[[ Records to process open ]]
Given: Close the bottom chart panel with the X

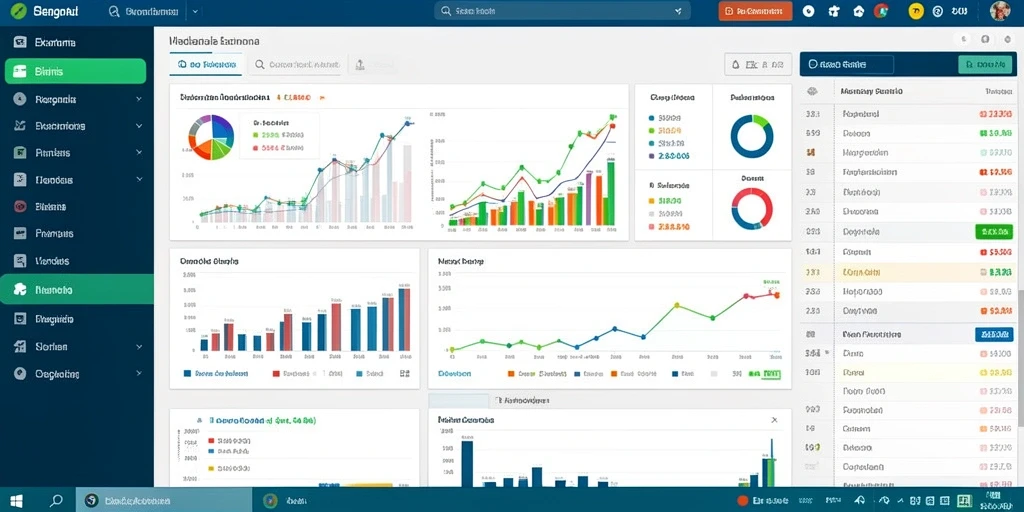Looking at the screenshot, I should (x=775, y=420).
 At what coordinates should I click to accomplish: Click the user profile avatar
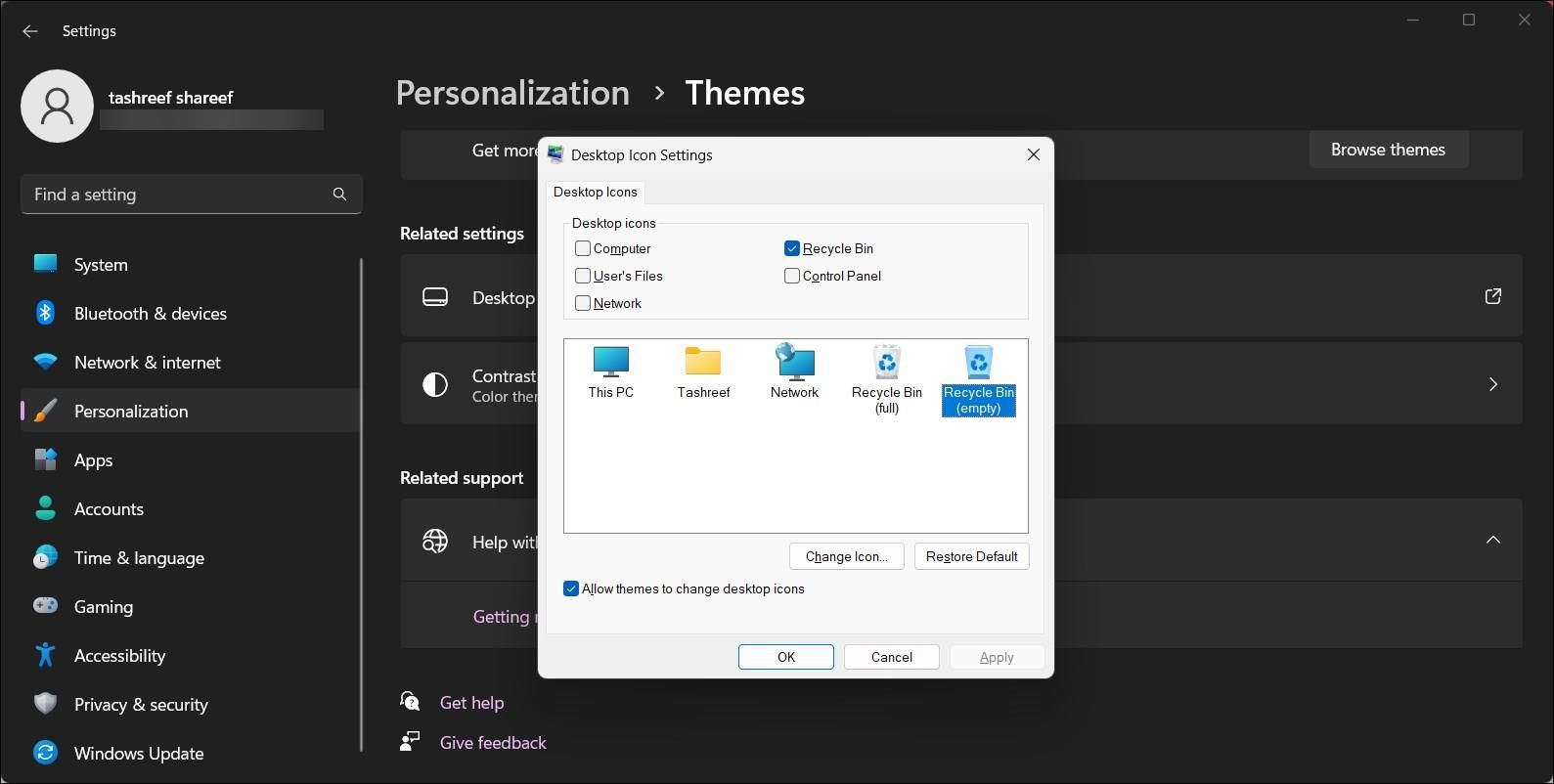tap(58, 107)
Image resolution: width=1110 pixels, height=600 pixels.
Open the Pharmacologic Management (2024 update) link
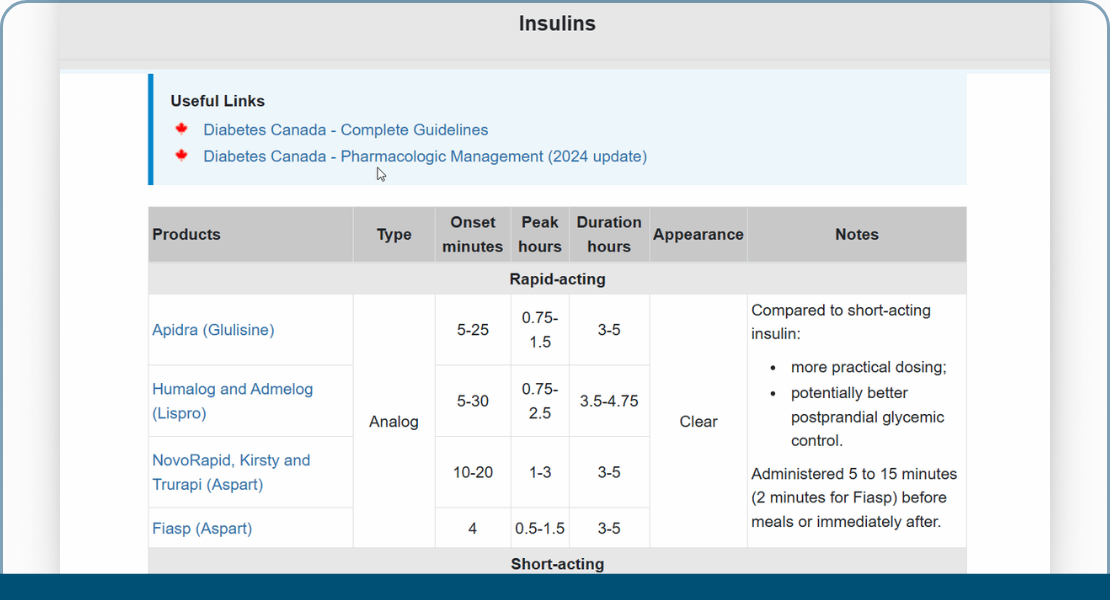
[[ Records to process closed ]]
Your copy of the entries above must be exact and must not include pictures.

**Answer below**
Given: Close the bottom chart panel with the X

Looking at the screenshot, I should (x=775, y=420).
 At what coordinates should I click to accomplish: Click the user profile avatar
tap(58, 107)
Image resolution: width=1110 pixels, height=600 pixels.
Open the Pharmacologic Management (2024 update) link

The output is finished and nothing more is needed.